Page 2 of 2

Re: Project: 14576 (Run 0, Clone 2096, Gen 48)

Posted: Wed May 13, 2020 11:34 pm
by bruce
_r2w_ben wrote:I don't believe this is a GROMACS issue. The parameters FAHclient passes to mdrun results in PME being used. It allows for better utilization of high thread counts. PME could be disabled by passing -npme = 0 but would cause this problem to occur more often.
Many years ago, FAH had an option specifically aimed at systems (often with NUMA memory designs) with large numbers of CPUs that was colloquially referred to as "bigadv" One of the requirements imposed on those projects was to prevent the allocation of distinct CPUs for PME (i.e.-npme=0). Since that time, most CPU projects were run on systems with small numbers of threads. With the advent of home-based systems with high CPU counts, we have re-entered that era again.

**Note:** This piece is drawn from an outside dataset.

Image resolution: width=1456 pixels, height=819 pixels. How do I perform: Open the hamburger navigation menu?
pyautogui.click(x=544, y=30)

GROMACS is designed for the scientist runniing on a dedicated computer where he can freely adjust all of the parameters. When GROMACS was adopted by FAH, it inherited a requirement that projects must on systems with an unpredictable number of threads and there is nobody around who is responsible for intercepting a job that doesn't want to work on certain numbers of CPU threads and correcting that value. As CPU couns grew, it was easy to establish rules that intercepted 7 and 11 and 13 and 14 (and maybe 5 and 10) which reduced the requested number of threads by 1 or 2, allowing it to run. Those rules are based on both GROMACS policies and direct observation. (5 is often an acceptable factor. Early testing of a project may find that 20 does or does not work and it can exclude assigning that project to that cpu count systems.)

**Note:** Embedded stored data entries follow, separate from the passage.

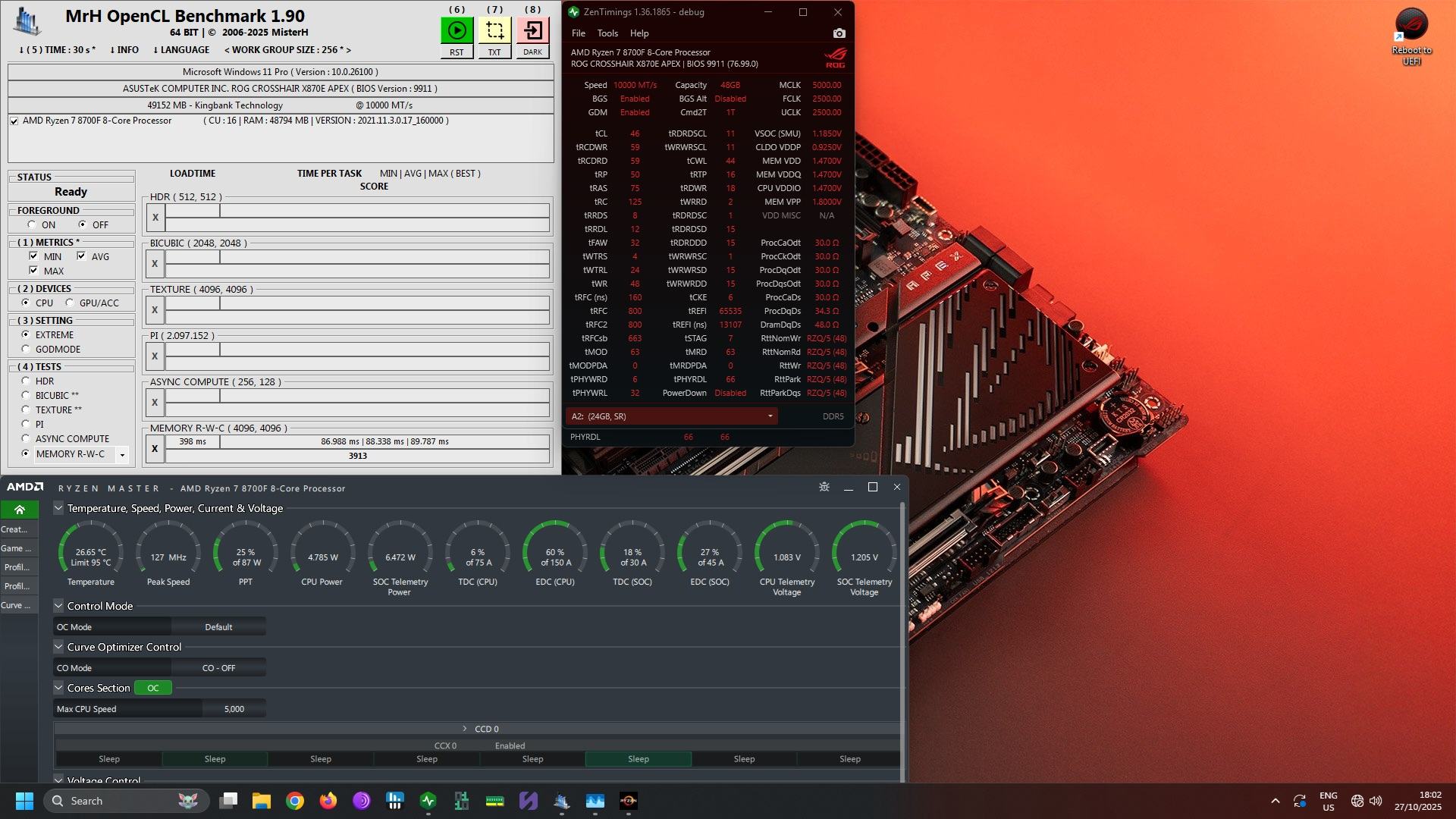Uncheck the MIN metrics checkbox
Screen dimensions: 1456x819
click(x=33, y=256)
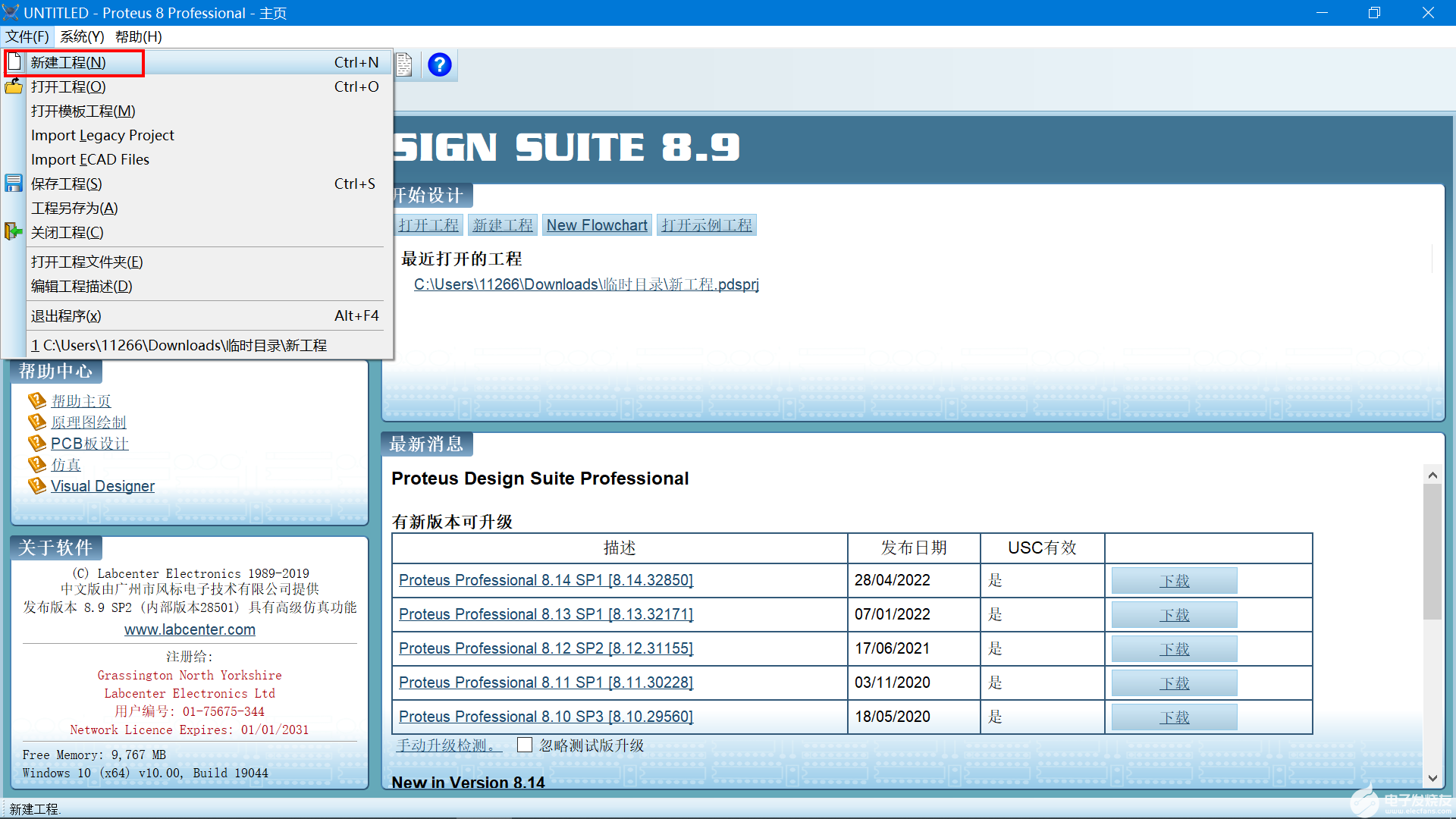Open 帮助主页 via its help book icon
This screenshot has width=1456, height=819.
(x=37, y=400)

The current procedures that FAH uses have not been extended to large values nor does it accomondate -npme adjustments. 48 is a perfectly acceptable value PROVIDED pme does reduce it to 40. Perhaps you'd like to explain when GROMACS is going to change the number of PP threads and when it isn't?

For example, 49 contains the prohibitied factor of 7, so the Core Wrapper will probably reduce it to 48 but that doesn't work because GROMACS will then re-adjust it. Will 48 ALWAYS become 40 or is that unpredictable?

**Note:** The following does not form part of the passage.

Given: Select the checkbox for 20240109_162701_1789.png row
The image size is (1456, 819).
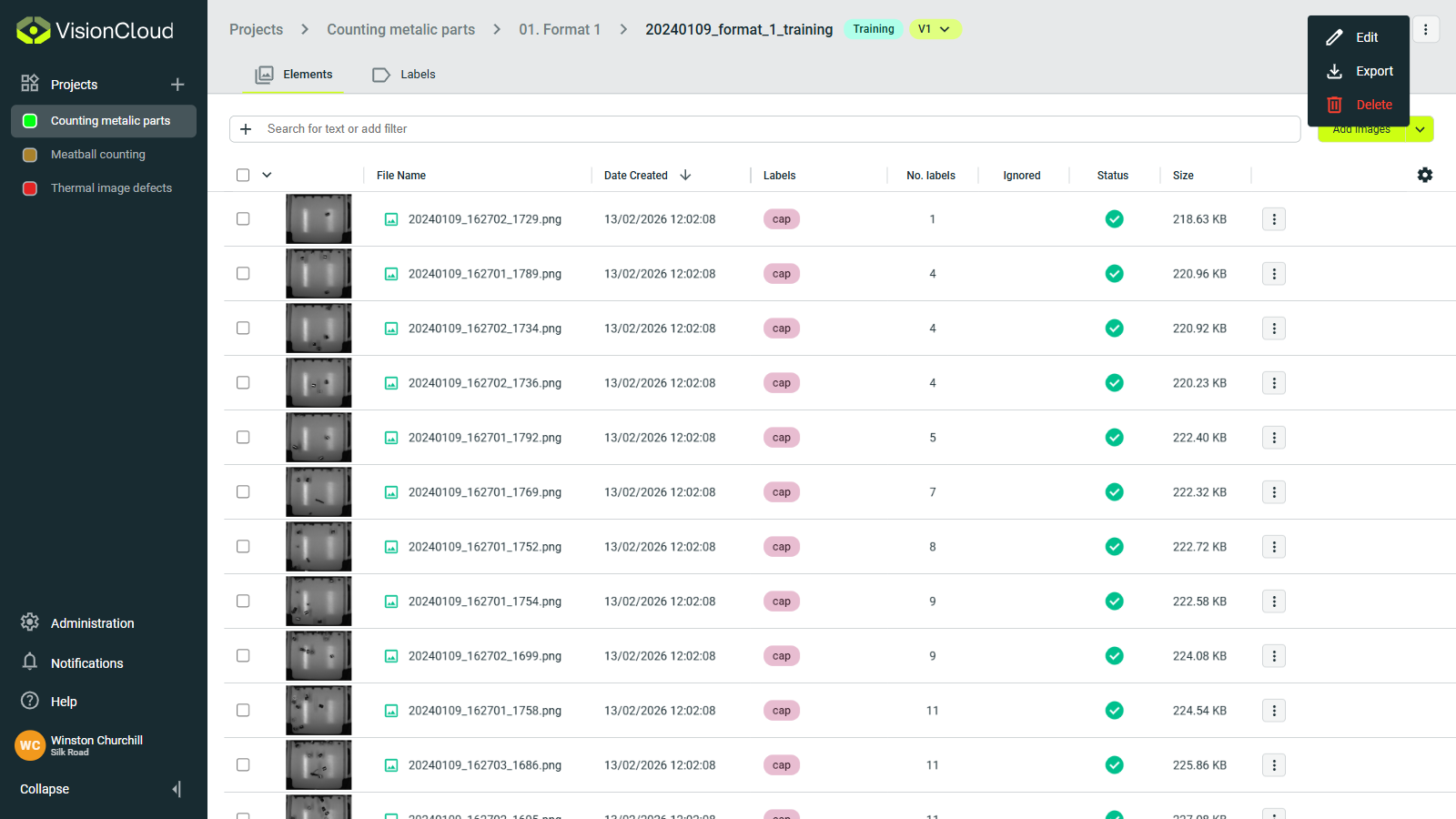Looking at the screenshot, I should click(243, 273).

For systems less that 24 (or maybe less that 32 threads) I think the current system works provided npme=0.

Are we doing it wrong? Suppose we start with 26 (13 is a factor). Reducing it to 25 is bad (5 is an unpredictable factor) but 24 is officially acceptable. When npme=0, the actually PME calculations are still performed, just not by dedicated threads. Can we allocate npme=2 to the 26 we started with and will GROMACS be more efficient but still complete the PME calculations on the PP threads?

Re: Project: 14576 (Run 0, Clone 2096, Gen 48)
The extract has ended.